## [TASK GOAL]
An exact copy is needed of each line from the one including "Image resolution: width=883" through the last line of the entries, both ends counted, with nothing added.

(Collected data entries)
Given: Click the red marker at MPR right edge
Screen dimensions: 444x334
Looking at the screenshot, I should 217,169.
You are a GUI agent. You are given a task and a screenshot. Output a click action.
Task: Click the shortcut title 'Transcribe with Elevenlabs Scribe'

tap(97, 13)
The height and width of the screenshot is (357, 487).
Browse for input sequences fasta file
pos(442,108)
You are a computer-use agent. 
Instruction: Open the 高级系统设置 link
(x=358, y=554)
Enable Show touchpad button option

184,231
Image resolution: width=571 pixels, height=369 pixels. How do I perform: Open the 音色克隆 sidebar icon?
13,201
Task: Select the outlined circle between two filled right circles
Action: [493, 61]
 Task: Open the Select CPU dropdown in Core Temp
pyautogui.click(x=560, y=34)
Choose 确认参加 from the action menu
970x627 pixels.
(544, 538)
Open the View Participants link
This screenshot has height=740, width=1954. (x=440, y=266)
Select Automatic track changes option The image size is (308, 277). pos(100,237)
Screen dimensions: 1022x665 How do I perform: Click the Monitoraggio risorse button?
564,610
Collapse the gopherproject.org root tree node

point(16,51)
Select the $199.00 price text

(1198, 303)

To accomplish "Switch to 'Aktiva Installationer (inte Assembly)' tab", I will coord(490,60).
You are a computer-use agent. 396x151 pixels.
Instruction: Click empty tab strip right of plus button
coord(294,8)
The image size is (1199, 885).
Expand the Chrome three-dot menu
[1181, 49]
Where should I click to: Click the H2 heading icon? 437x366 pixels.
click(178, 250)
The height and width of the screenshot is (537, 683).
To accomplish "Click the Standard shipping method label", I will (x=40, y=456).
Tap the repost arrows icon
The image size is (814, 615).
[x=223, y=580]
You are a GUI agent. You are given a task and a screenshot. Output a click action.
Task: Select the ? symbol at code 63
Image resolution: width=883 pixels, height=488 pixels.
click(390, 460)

## [YOUR SOLUTION]
Image resolution: width=883 pixels, height=488 pixels.
click(390, 460)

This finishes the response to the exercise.